**What this task involves**
The records below should be written out again, exactly.

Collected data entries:
—————
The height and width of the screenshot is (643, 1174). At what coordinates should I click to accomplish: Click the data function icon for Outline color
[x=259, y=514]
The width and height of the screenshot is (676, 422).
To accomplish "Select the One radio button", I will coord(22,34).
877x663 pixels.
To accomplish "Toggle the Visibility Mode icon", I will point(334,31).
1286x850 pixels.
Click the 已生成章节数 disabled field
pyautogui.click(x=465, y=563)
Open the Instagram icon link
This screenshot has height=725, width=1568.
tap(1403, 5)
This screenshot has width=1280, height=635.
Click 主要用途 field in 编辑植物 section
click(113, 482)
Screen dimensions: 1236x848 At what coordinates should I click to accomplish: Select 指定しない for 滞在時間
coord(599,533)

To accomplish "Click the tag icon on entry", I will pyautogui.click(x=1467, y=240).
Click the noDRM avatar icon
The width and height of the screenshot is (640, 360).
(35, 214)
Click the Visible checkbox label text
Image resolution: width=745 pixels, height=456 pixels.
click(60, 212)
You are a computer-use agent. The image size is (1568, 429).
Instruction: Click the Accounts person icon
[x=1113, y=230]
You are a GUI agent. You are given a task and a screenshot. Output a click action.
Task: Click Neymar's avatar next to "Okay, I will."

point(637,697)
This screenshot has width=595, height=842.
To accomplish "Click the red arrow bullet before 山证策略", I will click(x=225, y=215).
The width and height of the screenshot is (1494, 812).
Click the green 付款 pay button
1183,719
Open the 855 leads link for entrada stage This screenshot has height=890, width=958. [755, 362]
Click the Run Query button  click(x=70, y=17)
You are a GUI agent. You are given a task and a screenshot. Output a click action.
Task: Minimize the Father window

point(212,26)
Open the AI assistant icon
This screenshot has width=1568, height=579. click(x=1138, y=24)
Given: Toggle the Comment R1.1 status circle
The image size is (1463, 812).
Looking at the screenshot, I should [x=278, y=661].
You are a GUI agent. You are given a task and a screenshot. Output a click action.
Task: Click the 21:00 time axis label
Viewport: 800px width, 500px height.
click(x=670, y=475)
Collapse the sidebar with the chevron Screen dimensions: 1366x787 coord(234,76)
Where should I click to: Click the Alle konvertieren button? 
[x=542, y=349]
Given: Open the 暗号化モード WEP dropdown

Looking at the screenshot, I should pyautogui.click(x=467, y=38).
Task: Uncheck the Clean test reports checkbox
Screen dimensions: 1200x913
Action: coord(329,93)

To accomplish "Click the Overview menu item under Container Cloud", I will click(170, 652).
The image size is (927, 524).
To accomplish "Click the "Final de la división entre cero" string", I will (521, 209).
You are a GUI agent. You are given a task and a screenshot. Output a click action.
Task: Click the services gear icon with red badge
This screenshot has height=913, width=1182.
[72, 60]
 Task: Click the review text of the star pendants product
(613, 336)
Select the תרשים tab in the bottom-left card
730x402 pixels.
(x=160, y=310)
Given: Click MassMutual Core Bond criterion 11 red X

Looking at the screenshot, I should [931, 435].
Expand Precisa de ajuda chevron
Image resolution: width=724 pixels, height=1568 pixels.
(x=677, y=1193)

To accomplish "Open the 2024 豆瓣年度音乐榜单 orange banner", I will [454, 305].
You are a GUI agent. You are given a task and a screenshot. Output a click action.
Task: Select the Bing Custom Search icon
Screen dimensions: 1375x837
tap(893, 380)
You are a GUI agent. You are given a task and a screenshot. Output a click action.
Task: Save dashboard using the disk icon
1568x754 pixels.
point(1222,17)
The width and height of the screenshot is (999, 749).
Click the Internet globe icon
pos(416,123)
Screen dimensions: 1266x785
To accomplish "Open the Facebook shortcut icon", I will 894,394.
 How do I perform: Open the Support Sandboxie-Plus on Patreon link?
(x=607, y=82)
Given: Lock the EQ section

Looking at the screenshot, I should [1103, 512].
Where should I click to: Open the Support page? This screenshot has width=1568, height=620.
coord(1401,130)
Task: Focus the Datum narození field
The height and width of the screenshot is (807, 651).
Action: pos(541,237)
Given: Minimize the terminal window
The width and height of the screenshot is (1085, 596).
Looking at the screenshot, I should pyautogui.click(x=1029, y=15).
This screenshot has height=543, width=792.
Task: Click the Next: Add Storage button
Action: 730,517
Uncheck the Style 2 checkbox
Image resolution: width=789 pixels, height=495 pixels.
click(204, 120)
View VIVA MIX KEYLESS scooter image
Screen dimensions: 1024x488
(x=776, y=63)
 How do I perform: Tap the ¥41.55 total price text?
—————
**Result**
The height and width of the screenshot is (643, 1174). At what coordinates should I click to accomplish: Click the data function icon for Outline color
[x=259, y=514]
The width and height of the screenshot is (676, 422).
To accomplish "Select the One radio button", I will coord(22,34).
877x663 pixels.
To accomplish "Toggle the Visibility Mode icon", I will point(334,31).
1286x850 pixels.
Click the 已生成章节数 disabled field
pyautogui.click(x=465, y=563)
Open the Instagram icon link
This screenshot has height=725, width=1568.
tap(1403, 5)
This screenshot has width=1280, height=635.
Click 主要用途 field in 编辑植物 section
click(113, 482)
Screen dimensions: 1236x848 At what coordinates should I click to accomplish: Select 指定しない for 滞在時間
coord(599,533)

To accomplish "Click the tag icon on entry", I will pyautogui.click(x=1467, y=240).
Click the noDRM avatar icon
The width and height of the screenshot is (640, 360).
(35, 214)
Click the Visible checkbox label text
Image resolution: width=745 pixels, height=456 pixels.
click(60, 212)
You are a computer-use agent. The image size is (1568, 429).
Instruction: Click the Accounts person icon
[x=1113, y=230]
You are a GUI agent. You are given a task and a screenshot. Output a click action.
Task: Click Neymar's avatar next to "Okay, I will."

point(637,697)
This screenshot has width=595, height=842.
To accomplish "Click the red arrow bullet before 山证策略", I will click(x=225, y=215).
The width and height of the screenshot is (1494, 812).
Click the green 付款 pay button
1183,719
Open the 855 leads link for entrada stage This screenshot has height=890, width=958. [755, 362]
Click the Run Query button  click(x=70, y=17)
You are a GUI agent. You are given a task and a screenshot. Output a click action.
Task: Minimize the Father window

point(212,26)
Open the AI assistant icon
This screenshot has width=1568, height=579. click(x=1138, y=24)
Given: Toggle the Comment R1.1 status circle
The image size is (1463, 812).
Looking at the screenshot, I should [x=278, y=661].
You are a GUI agent. You are given a task and a screenshot. Output a click action.
Task: Click the 21:00 time axis label
Viewport: 800px width, 500px height.
click(x=670, y=475)
Collapse the sidebar with the chevron Screen dimensions: 1366x787 coord(234,76)
Where should I click to: Click the Alle konvertieren button? 
[x=542, y=349]
Given: Open the 暗号化モード WEP dropdown

Looking at the screenshot, I should pyautogui.click(x=467, y=38).
Task: Uncheck the Clean test reports checkbox
Screen dimensions: 1200x913
Action: coord(329,93)

To accomplish "Click the Overview menu item under Container Cloud", I will click(170, 652).
The image size is (927, 524).
To accomplish "Click the "Final de la división entre cero" string", I will (521, 209).
You are a GUI agent. You are given a task and a screenshot. Output a click action.
Task: Click the services gear icon with red badge
This screenshot has height=913, width=1182.
[72, 60]
 Task: Click the review text of the star pendants product
(613, 336)
Select the תרשים tab in the bottom-left card
730x402 pixels.
(x=160, y=310)
Given: Click MassMutual Core Bond criterion 11 red X

Looking at the screenshot, I should [931, 435].
Expand Precisa de ajuda chevron
Image resolution: width=724 pixels, height=1568 pixels.
(x=677, y=1193)

To accomplish "Open the 2024 豆瓣年度音乐榜单 orange banner", I will [454, 305].
You are a GUI agent. You are given a task and a screenshot. Output a click action.
Task: Select the Bing Custom Search icon
Screen dimensions: 1375x837
tap(893, 380)
You are a GUI agent. You are given a task and a screenshot. Output a click action.
Task: Save dashboard using the disk icon
1568x754 pixels.
point(1222,17)
The width and height of the screenshot is (999, 749).
Click the Internet globe icon
pos(416,123)
Screen dimensions: 1266x785
To accomplish "Open the Facebook shortcut icon", I will 894,394.
 How do I perform: Open the Support Sandboxie-Plus on Patreon link?
(x=607, y=82)
Given: Lock the EQ section

Looking at the screenshot, I should [1103, 512].
Where should I click to: Open the Support page? This screenshot has width=1568, height=620.
coord(1401,130)
Task: Focus the Datum narození field
The height and width of the screenshot is (807, 651).
Action: pos(541,237)
Given: Minimize the terminal window
The width and height of the screenshot is (1085, 596).
Looking at the screenshot, I should pyautogui.click(x=1029, y=15).
This screenshot has height=543, width=792.
Task: Click the Next: Add Storage button
Action: 730,517
Uncheck the Style 2 checkbox
Image resolution: width=789 pixels, height=495 pixels.
click(204, 120)
View VIVA MIX KEYLESS scooter image
Screen dimensions: 1024x488
(x=776, y=63)
 How do I perform: Tap the ¥41.55 total price text?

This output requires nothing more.